Workers’ compensation — Compensable accidents — Trip and fall — Going and coming rule — Judge of Compensation Claims properly found trip and fall in a parking lot adjacent to employer’s leased place of business did not arise out of or in the course and scope of employment

41
Fla. L. Weekly D2301a
Top of Form

Workers’
compensation — Compensable accidents — Trip and fall — Going and coming rule
— Judge of Compensation Claims properly found trip and fall in a parking lot
adjacent to employer’s leased place of business did not arise out of or in the
course and scope of employment — Because no special hazard existed in the
parking lot, and because the employer did not have sufficient control of the
area where claimant fell for the area to be considered either part of the
employer’s premises or an area that was actually used by the employer, no
exceptions to the going and coming rule were applicable

CHRISTINE
QUINN, Appellant, v. CP FRANCHISING, LLC, CRUISE PLANNERS, INC. (MLM PLANNERS,
INC.) and ZENITH INSURANCE COMPANY, Appellees. 1st District. Case No.
1D16-0257. Opinion filed October 13, 2016. An appeal from an order of the Judge
of Compensation Claims. Daniel A. Lewis, Judge. Date of Accident: May 1, 2015.
Counsel: Kimberly A. Hill of Kimberly A. Hill, P.L., Fort Lauderdale, for
Appellant. Thomas F. Scully, Sarasota, for Appellees.

(PER
CURIAM.) Claimant challenges a final order of the Judge of Compensation Claims
(JCC) that found her trip and fall in a parking lot adjacent to her employer’s
leased place of business did not arise out of or in the course and scope of her
employment. The JCC, in a well-reasoned order, determined that none of the
exceptions to the “going and coming” rule apply, and thus the injury was not
compensable. We affirm. See Evans v. Holland & Knight, 194 So. 3d
551 (Fla. 1st DCA 2016) (holding that parking lot neither owned, maintained,
nor controlled by the employer is not part of employer’s premises for purpose
of workers’ compensation).

With
regard to injuries that occur off of the employer’s premises while the employee
is going to or returning from her regular place of work, case law instructs
that such injuries generally do not arise out of or in the course of employment
and are not compensable.

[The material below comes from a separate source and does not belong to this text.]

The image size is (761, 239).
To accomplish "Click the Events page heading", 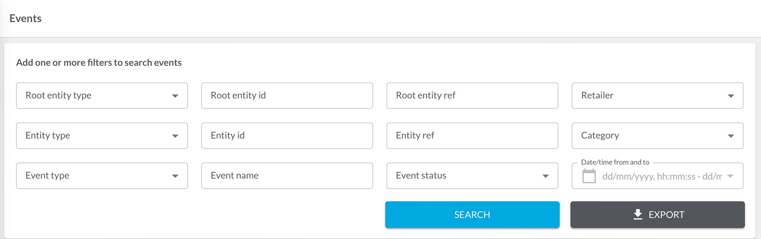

This rule is known as the “going and coming” rule. Doctor’s
Bus. Serv., Inc. v. Clark,
498 So. 2d 659, 662 (Fla. 1st DCA 1986). As
stated in Ryan v. Boehm, Brown, Rigdon, Seacrest & Fischer, 673 So.
2d 494, 495 (Fla. 1st DCA 1996):

As a general rule, “the
hazards encountered by an employee while he is going to, or returning from, his
regular place of work are not ordinarily incidental to the employment, and
injuries resulting from such hazards do not arise out of and in the course of
the employment.” Doctor’s Business Service, Inc. v. Clark, 498 So. 2d
659, 662 (Fla. 1st DCA 1986) (en banc). This principle is generally
characterized as a “going and coming” rule.

(Internal
citations omitted.)

The
“going and coming” rule is subject to a number of exceptions, however. Three
notable exceptions are where (1) special hazards exist on the normal route; (2)
the employee travels between two parts of the employer’s premises; and (3) the
area where the injury occurred was used by the employer for the employer’s
purposes. Id. at 496. The last listed exception is known as the “special
use” rule.

We
review the facts in this case to determine whether any of the exceptions are
applicable. Claimant tripped and fell in a parking lot adjacent to her place of
employment. The JCC reviewed photographs of the area where Claimant fell. He
found the following:

The photographs depict a
groove or separation between the asphalt surface of the parking lot and the
concrete curb. From the photographs, this groove appears to be present
throughout the parking lot wherever the concrete and asphalt meet. There
appears to be nothing unusual or out of the ordinary with respect to the
parking lot surface where the claimant fell. Specifically, there are no
potholes, construction lines, piles of debris or hazards of that nature.

Based
on the evidence, the JCC found no special hazard led to the accident, a finding
correctly conceded by Claimant to be supported by competent, substantial
evidence.

Thus,
the issue before us is whether the employer had sufficient control of the area
where Claimant fell in order for the area to be considered either part of the
employer’s premises or an area that was actually used by the employer for its
purposes.

In
the instant case, the parking lot in question was not leased by the employer.
The employer was not assigned any specific parking spaces within the lot where
the fall occurred. Instead, the employer, pursuant to its lease agreement for
its office space, was allotted 32 unassigned parking spaces for its
non-exclusive use. While the employer paid a fee to the landlord for
maintenance of the common areas of the leased premises, there is no showing
that the employer exercised any control over the maintenance or how the fee was
applied to the parking area.

Based
on these facts, the JCC correctly found the employer had insufficient control
of the parking lot either for the lot to be considered part of the employer’s
premises or for the employer’s use of that lot to be considered a “special
use.” The JCC stated:

In the instant case, the
parking lot in question was open to and used by the public. No evidence was
presented that the lot was used by the employer or its employees in any way
materially different from the public in general or that the employer excluded
others from it. Silva vs. General Labor Staffing Services, Inc., 995 So.
2d 1107 (Fla. 1st DCA 2008) (holding the “area used by the employer for his
purposes” exception did not apply because there was no evidence the employer
habitually used the parking lot for a special purpose, controlled it or
excluded others from it. As stated by the Appellate Court in that case, the
exception applies when the area is under the employer’s control or habitually
used for a purpose special to the employer).

The
JCC’s reasoning is supported by our recent case of Evans, 194 So. 3d
551. We find the facts of that case materially indistinguishable.

AFFIRMED.
(WOLF, ROWE, and MAKAR, JJ., CONCUR.)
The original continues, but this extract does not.